Lines of pointing data:

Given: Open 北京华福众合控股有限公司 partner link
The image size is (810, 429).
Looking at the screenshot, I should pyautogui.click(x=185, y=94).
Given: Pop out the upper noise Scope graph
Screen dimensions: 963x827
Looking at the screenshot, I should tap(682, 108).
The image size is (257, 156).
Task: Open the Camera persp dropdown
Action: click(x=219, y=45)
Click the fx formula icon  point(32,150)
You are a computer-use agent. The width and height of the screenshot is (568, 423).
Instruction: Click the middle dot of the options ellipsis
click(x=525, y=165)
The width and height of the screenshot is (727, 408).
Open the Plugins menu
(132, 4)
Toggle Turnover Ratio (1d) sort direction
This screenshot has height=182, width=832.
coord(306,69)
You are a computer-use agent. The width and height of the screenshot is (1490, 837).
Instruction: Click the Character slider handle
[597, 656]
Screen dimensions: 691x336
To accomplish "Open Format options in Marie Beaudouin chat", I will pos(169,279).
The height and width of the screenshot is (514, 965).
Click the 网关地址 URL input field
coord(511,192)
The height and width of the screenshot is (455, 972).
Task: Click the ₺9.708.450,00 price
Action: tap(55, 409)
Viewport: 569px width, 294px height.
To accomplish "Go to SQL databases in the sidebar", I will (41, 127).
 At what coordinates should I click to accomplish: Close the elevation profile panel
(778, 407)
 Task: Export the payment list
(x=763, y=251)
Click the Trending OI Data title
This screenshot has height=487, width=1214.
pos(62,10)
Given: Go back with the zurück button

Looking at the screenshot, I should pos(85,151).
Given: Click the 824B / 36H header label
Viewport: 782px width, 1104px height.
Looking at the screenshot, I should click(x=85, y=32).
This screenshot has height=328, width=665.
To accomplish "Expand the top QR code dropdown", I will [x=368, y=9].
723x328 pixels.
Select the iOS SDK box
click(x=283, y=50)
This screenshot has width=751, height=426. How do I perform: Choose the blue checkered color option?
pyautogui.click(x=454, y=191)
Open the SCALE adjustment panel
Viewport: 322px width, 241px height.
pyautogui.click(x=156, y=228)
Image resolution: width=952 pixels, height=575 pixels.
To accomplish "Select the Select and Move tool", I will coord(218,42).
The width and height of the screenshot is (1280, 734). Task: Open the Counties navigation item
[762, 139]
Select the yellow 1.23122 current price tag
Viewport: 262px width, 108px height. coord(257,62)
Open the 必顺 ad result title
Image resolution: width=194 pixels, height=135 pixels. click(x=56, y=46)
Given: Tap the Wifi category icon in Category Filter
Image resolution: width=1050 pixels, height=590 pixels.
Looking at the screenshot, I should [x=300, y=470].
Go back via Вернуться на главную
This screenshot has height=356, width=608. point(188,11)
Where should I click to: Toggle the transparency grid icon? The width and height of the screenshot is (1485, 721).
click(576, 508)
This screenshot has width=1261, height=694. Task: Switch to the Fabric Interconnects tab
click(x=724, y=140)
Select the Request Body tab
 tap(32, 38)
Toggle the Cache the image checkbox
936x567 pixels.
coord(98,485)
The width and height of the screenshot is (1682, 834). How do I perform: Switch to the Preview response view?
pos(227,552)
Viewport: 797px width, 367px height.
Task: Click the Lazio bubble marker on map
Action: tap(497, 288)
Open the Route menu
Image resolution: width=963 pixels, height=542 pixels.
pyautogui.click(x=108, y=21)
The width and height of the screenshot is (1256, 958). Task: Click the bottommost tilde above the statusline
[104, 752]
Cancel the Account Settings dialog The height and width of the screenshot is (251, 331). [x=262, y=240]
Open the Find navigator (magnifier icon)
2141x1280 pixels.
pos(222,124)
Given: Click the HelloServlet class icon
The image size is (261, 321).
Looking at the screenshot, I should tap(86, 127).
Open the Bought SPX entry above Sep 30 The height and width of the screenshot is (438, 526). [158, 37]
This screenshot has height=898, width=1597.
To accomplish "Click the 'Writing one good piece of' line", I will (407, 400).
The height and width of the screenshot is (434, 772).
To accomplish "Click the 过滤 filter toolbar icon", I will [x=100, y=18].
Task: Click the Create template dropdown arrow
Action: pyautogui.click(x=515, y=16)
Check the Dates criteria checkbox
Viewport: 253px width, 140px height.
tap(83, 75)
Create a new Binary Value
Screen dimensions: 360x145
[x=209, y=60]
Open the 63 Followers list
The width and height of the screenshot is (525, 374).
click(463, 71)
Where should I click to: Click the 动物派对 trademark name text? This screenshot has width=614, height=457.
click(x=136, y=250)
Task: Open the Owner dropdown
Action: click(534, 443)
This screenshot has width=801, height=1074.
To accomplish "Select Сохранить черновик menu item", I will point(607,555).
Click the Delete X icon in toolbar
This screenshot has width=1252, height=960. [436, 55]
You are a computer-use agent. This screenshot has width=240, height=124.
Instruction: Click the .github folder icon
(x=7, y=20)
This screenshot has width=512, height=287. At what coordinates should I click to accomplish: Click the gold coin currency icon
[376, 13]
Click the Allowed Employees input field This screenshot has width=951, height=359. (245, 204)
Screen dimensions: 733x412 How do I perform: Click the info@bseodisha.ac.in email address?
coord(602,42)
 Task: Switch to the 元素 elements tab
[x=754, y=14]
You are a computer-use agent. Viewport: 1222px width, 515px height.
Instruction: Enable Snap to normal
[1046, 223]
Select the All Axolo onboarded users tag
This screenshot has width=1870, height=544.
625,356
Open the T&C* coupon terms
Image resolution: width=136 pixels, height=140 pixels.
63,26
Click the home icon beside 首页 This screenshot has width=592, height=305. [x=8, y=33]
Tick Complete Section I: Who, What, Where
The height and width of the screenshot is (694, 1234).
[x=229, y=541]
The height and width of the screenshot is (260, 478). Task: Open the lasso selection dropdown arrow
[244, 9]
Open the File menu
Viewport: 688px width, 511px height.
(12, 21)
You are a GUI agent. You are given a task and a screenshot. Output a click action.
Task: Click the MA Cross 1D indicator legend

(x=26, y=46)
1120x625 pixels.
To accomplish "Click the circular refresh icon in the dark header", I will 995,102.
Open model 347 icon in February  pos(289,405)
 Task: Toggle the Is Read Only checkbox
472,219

- WHAT IS ASKED
Copy the lines verbatim, starting at the line that contains "Tick Complete Section I: Who, What, Where" and ending with the last line.

- RESULT OF THE EXERCISE
Tick Complete Section I: Who, What, Where
The height and width of the screenshot is (694, 1234).
[x=229, y=541]
The height and width of the screenshot is (260, 478). Task: Open the lasso selection dropdown arrow
[244, 9]
Open the File menu
Viewport: 688px width, 511px height.
(12, 21)
You are a GUI agent. You are given a task and a screenshot. Output a click action.
Task: Click the MA Cross 1D indicator legend

(x=26, y=46)
1120x625 pixels.
To accomplish "Click the circular refresh icon in the dark header", I will 995,102.
Open model 347 icon in February  pos(289,405)
 Task: Toggle the Is Read Only checkbox
472,219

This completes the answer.